Atau sebagaimana kata pepatah Mesir ini, “Kesehatan adalah mahkota yang bertengger di atas kepala orang yang sejahtera. Namun, orang yang paling menghargainya adalah orang yang sedang sakit.”
Kebiasaan untuk pandai bersyukur adalah kunci untuk meraih kesuksesan. Dalil pertama,“Bersyukur itu ibarat kunci pembuka pintu kebahagiaan,” kata Gobind Vashdev. Dalil kedua, “Sukses bukan kunci menuju kebahagiaan. Kebahagiaan adalah kunci sukses. Jika Anda menyukai apa yang Anda kerjakan, Anda akan sukses,” kata Albert Scwitzer, filsuf Jerman abad 19.

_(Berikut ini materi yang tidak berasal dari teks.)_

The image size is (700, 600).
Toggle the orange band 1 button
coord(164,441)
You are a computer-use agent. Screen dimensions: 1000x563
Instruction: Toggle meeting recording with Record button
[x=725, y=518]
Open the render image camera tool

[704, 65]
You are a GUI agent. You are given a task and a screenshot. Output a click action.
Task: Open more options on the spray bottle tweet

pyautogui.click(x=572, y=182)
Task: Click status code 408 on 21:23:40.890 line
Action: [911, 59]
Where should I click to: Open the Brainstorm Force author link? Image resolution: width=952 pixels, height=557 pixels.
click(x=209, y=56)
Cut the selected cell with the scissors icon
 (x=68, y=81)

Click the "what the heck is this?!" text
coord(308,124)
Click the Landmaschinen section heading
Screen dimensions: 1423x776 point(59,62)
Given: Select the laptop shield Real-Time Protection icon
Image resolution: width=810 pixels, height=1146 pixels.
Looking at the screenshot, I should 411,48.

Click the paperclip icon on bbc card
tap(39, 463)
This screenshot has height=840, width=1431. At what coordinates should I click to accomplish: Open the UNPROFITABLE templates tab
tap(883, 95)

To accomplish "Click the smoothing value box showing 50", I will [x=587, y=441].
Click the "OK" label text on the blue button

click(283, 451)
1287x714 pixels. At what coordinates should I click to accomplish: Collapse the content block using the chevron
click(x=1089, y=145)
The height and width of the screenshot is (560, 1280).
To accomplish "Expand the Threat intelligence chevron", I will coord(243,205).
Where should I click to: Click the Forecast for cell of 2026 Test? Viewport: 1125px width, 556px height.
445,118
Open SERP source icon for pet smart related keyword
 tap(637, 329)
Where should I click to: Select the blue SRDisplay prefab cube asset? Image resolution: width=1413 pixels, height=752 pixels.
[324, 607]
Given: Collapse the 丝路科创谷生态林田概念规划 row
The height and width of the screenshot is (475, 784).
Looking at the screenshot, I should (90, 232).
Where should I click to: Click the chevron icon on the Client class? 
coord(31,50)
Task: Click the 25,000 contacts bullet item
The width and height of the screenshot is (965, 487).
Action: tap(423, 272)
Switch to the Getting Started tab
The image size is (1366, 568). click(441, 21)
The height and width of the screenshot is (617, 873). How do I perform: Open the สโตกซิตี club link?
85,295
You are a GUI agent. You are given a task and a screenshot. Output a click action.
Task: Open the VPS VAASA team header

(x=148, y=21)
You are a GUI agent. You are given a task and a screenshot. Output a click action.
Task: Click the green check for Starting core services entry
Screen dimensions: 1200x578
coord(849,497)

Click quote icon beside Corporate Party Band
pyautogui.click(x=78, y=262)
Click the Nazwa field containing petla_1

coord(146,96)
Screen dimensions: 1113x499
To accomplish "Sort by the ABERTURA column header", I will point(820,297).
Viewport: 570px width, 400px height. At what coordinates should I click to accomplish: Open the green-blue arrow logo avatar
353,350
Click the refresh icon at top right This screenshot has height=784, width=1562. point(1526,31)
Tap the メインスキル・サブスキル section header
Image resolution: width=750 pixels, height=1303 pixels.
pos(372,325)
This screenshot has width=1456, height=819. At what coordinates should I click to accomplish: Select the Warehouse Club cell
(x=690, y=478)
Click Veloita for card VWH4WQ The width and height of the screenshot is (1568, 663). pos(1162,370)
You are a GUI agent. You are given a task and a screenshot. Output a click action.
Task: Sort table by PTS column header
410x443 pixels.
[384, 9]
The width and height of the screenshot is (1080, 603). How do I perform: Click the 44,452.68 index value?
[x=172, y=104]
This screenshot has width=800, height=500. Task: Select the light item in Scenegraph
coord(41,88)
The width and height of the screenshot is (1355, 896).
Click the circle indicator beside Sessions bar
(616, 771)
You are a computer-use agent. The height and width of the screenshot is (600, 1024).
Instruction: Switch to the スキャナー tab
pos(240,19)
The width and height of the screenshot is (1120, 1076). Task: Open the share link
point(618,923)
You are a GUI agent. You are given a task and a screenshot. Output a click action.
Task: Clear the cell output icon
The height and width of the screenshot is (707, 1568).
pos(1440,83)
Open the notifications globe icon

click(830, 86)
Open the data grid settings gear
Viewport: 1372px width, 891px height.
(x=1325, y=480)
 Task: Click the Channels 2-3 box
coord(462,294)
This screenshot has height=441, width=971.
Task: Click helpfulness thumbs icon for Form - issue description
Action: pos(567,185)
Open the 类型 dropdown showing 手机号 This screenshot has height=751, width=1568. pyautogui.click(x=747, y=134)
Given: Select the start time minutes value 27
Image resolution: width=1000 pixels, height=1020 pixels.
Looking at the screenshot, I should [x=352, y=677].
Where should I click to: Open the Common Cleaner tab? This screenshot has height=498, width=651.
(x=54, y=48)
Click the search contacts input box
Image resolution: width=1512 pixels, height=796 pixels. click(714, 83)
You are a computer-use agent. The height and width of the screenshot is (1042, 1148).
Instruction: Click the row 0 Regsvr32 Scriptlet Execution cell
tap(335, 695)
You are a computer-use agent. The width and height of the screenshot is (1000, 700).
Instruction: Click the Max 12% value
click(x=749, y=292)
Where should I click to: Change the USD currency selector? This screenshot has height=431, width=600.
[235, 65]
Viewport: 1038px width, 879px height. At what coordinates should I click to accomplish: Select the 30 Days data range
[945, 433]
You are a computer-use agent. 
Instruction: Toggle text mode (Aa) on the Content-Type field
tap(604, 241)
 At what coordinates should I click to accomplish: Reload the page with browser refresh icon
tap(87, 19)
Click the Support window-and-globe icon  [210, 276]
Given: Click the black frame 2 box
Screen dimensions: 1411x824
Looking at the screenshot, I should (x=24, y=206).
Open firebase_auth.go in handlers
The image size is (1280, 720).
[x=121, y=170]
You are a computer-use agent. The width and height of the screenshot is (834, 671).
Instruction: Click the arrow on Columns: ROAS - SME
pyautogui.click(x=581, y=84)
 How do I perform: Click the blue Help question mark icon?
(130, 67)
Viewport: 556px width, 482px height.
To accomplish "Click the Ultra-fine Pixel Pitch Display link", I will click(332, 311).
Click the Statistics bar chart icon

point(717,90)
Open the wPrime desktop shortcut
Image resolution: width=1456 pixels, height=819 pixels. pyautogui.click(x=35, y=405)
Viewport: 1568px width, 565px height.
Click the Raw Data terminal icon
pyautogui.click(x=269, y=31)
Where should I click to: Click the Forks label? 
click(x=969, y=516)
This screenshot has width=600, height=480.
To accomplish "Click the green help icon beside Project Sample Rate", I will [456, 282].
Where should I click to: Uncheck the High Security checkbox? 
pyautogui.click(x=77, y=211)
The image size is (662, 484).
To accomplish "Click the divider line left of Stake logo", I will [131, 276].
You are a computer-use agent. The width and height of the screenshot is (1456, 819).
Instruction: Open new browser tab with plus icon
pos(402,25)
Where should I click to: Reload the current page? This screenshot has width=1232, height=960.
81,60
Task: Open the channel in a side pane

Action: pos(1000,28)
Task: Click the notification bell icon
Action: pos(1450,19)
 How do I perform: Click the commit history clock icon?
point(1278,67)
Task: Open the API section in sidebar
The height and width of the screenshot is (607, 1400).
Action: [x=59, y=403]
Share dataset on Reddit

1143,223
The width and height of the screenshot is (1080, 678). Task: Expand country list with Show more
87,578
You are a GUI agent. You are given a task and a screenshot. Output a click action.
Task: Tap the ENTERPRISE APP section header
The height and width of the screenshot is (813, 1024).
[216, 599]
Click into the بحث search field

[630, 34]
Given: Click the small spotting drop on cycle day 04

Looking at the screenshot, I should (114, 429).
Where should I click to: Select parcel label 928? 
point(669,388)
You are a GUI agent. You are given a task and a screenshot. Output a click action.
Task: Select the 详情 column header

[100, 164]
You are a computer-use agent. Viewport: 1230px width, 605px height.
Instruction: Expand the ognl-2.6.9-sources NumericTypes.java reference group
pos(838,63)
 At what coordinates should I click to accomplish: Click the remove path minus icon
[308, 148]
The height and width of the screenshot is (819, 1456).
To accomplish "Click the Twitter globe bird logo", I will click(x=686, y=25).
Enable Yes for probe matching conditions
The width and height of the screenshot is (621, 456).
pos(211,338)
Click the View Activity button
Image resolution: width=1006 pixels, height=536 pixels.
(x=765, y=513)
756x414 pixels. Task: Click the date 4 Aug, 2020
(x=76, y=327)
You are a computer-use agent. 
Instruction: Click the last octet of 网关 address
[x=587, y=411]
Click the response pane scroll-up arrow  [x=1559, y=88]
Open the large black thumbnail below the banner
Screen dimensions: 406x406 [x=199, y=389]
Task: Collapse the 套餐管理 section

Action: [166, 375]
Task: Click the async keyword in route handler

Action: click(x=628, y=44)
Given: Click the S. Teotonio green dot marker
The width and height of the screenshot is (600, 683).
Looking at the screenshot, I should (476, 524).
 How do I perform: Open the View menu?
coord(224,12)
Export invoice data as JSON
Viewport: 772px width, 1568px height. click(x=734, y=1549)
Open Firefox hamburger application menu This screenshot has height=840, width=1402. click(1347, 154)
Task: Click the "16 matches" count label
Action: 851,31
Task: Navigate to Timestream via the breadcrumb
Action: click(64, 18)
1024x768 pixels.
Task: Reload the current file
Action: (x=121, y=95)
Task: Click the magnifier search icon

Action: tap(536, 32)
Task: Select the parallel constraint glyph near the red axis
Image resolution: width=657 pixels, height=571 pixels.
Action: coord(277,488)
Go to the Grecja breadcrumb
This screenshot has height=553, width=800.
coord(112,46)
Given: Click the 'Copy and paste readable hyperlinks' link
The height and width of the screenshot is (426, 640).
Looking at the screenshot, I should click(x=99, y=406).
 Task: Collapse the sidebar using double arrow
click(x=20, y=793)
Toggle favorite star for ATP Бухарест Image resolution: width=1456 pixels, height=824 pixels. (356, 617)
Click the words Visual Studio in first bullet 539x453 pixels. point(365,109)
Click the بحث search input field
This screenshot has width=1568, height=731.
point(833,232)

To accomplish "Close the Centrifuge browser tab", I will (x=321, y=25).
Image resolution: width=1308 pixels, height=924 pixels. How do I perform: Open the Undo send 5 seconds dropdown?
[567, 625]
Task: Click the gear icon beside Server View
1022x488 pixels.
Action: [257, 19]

Dalam hampir semua agama dikatakan, jika kita pandai mensyukuri apa-apa yang telah dilimpahkan-Nya kepada kita, Dia akan memberikan lebih kepada kita.
Dalam kalimat lain, “Orang yang berhasil bersyukur, bahkan terhadap hal-hal yang masih ada dalam alam pikirannya, ia akan betul-betul menjadi kaya,” kata Wallace D. Wattles, penulis Pemikiran Baru Amerika abad 19.
Artinya, dengan mensyukuri sesuatu, kita akan mendapatkan sesuatu itu. Kaya maksudnya dalam artian luas, bukan semata-mata hanya meliputi harta benda.
“Cara terbaik untuk mengembangkan kualitas apa pun adalah dengan berasumsi, bahwa Anda telah memilikinya dan bertindak sesuai dengan hal itu,” kata Winston Churchill, pahlawan perang dan Perdana Menteri Inggris.
“Jangan memikirkan kekurangan diri sendiri karena pertumbuhan datang dari pemahaman bahwa kita sudah memilikinya,” kata Wayne Dyer, mantan pemain rugby yang kemudian menjadi penulis dan motivator.
Bersyukur akan sangat afdol bila dilakukan secara lengkap. Diucapkan dengan lisan, alhamdulillah, puji Tuhan, thanks God, dan diresapkan dalam pikiran.
Kata William Arthur Ward, penulis Fountains of Faith, “Berterima kasih, tapi tidak mengungkapkannya, ibarat membungkus kado tapi tidak memberikannya.”
Akhirul kalam, kata Norman Vincent Peale, salah seorang menteri Amerika Serikat pada abad 18, penulis buku The Power of Positive Thinking, “Doa adalah sebuah kesempatan untuk mengucapkan apa pun yang ada dalam pikiran Anda. Dalam bahasa apapun. Lebih baik bila tidak memohon hal-hal, melainkan berterima kasih sebelumnya atas apa yang Anda inginkan, menyerahkannya kepada Tuhan dan memvi sualisa sikan hasil yang baik. Silahkan terkejut melihat efektivitasnya.”